Tencent’s profit beats estimates in defiance of China slowdown

Tencent's revenue rose to 154.6 billion yuan (S$29.1 billion) for the three months ended September. PHOTO: REUTERS

Tencent Holdings’ earnings beat estimates in another sign that Chinese consumers remain willing to spend on games and entertainment during a nationwide downturn.

Revenue rose to 154.6 billion yuan (S$29.1 billion) for the three months ended September, compared with the 154.8 billion yuan average forecast. Net income slid 9 per cent to 36.2 billion yuan, versus the 32.4 billion yuan projected. 

The results may help assuage concerns that the world’s largest Internet arena has lost steam after years of regulatory and economic turmoil. They reinforce views that lower-cost and leisure spending remains resilient despite pullbacks in a plethora of segments from luxury to overseas travel.

Investors worry that the Chinese economy is in danger of entering a deflationary spiral, a fear reinforced by lacklustre spending on e-commerce platforms during this year’s Singles’ Day shopping festival.

Chinese consumption remains muted, thanks to a plethora of headwinds ranging from a crumbling property market to rising youth unemployment. Deflationary pressure worsened in October, fuelling expectations the world’s No. 2 economy needs more stimulus to shore up growth.

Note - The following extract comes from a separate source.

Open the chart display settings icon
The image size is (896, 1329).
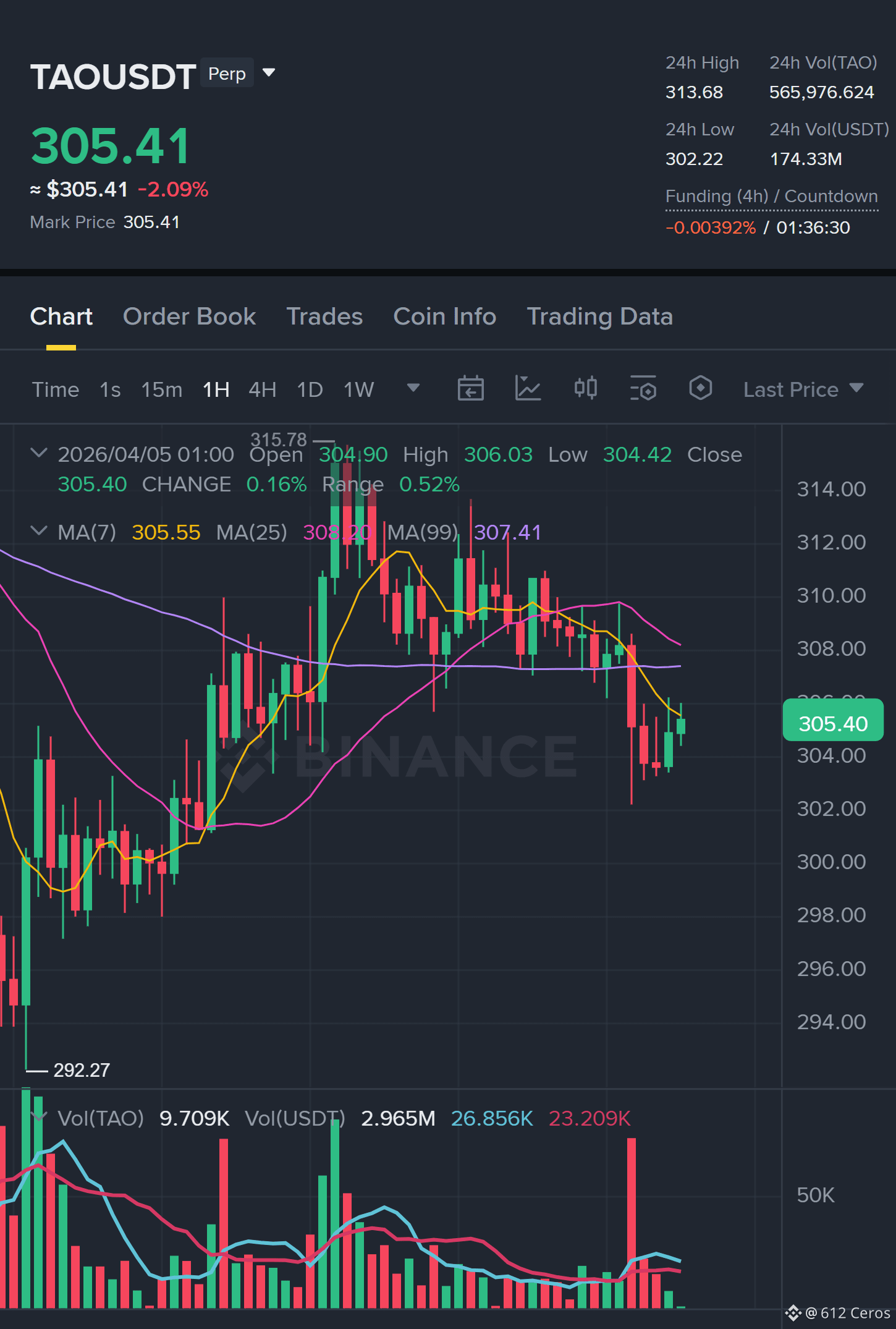pyautogui.click(x=643, y=389)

But Tencent hopes its mainstay businesses from gaming to payments are less vulnerable to the downturn as consumers keep spending on low-ticket items. Monetisation by summer hits including Valorant and Lost Ark is expected to fully kick in during the remainder of this year, while the world’s biggest games publisher expands Honour Of Kings – its most lucrative intellectual property – into more genres.

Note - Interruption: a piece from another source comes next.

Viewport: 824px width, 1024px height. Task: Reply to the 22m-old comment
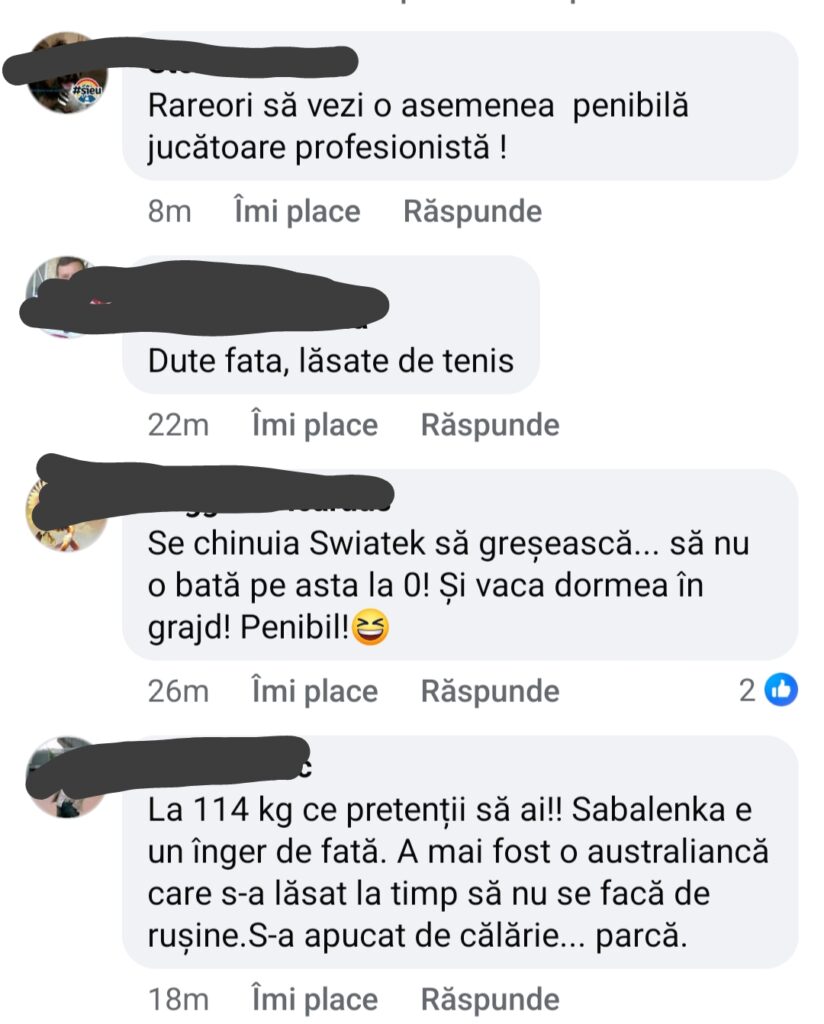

Alibaba Group Holding and NetEase will report earnings on Nov 16 in another set of signals on how e-commerce and gaming fared during the post-pandemic reopening.

In the longer run, Tencent joins much of the Chinese technology sector in exploring the potential of generative artificial intelligence (AI). Its in-house large language model, Hunyuan, is now integrated with over 180 services including search and online marketing.

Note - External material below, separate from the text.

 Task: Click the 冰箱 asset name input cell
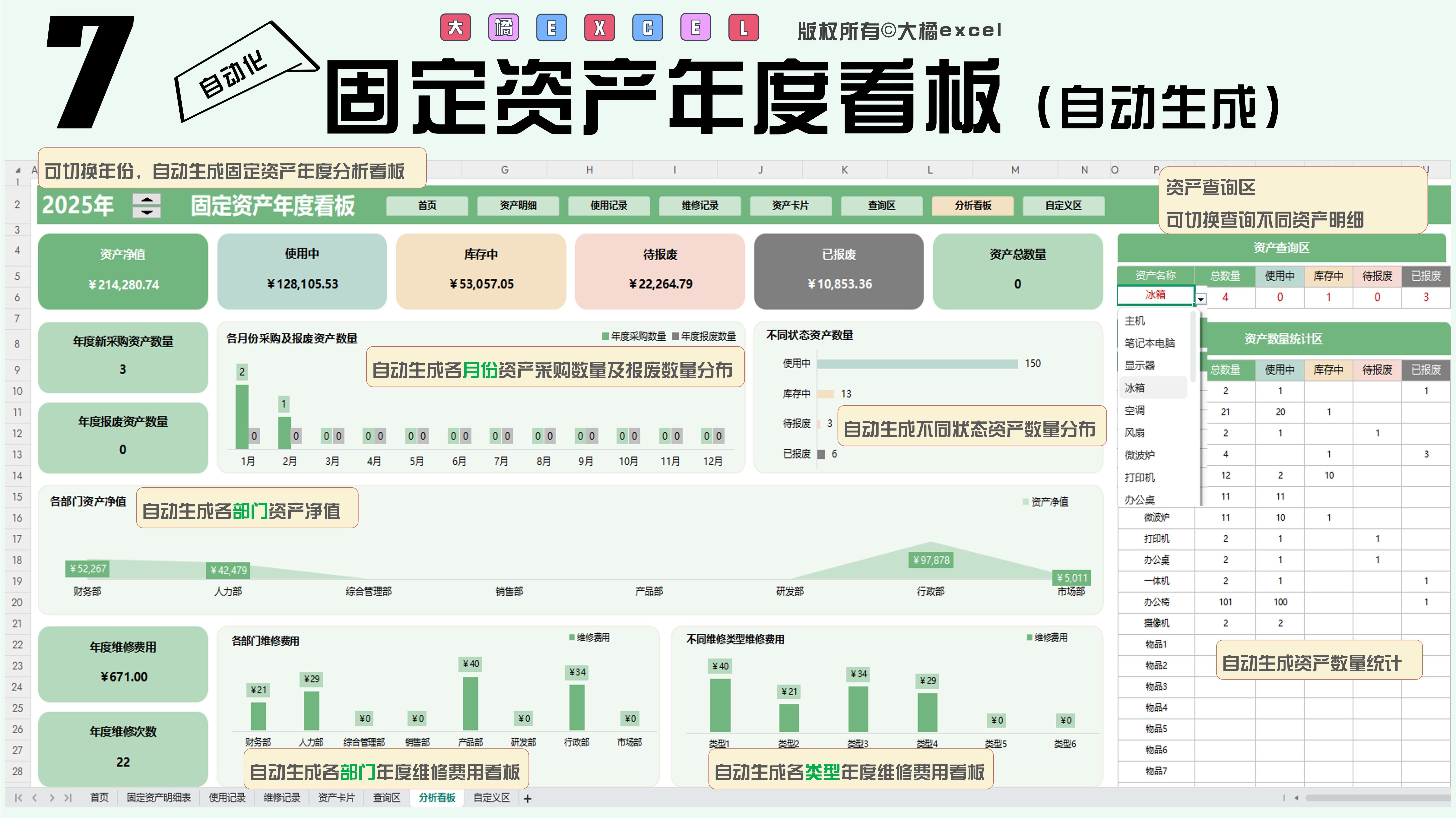(x=1155, y=295)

Together with arch-foe Alibaba, the Shenzhen-based company also made multiple bets on domestic AI upstarts in the so-called “war of a hundred models”, helping mint new unicorns like Baichuan.

Still, WeChat for now is a more dependable growth driver before any AI foray comes to fruition. China’s go-to super app is credited with engineering a turnaround in advertisement sales, after its short-video feed lured users and marketers back from ByteDance’s Douyin. But TikTok’s Chinese twin, meanwhile, is rapidly encroaching on WeChat’s territory, adding real-world services like e-commerce and food delivery.

Shares of Tencent have plunged roughly 25 per cent since their January high, trailing the Hang Seng Tech Index. That is despite the Chinese firm returning about US$24 billion (S$32.4 billion) to shareholders via buybacks and dividends this year.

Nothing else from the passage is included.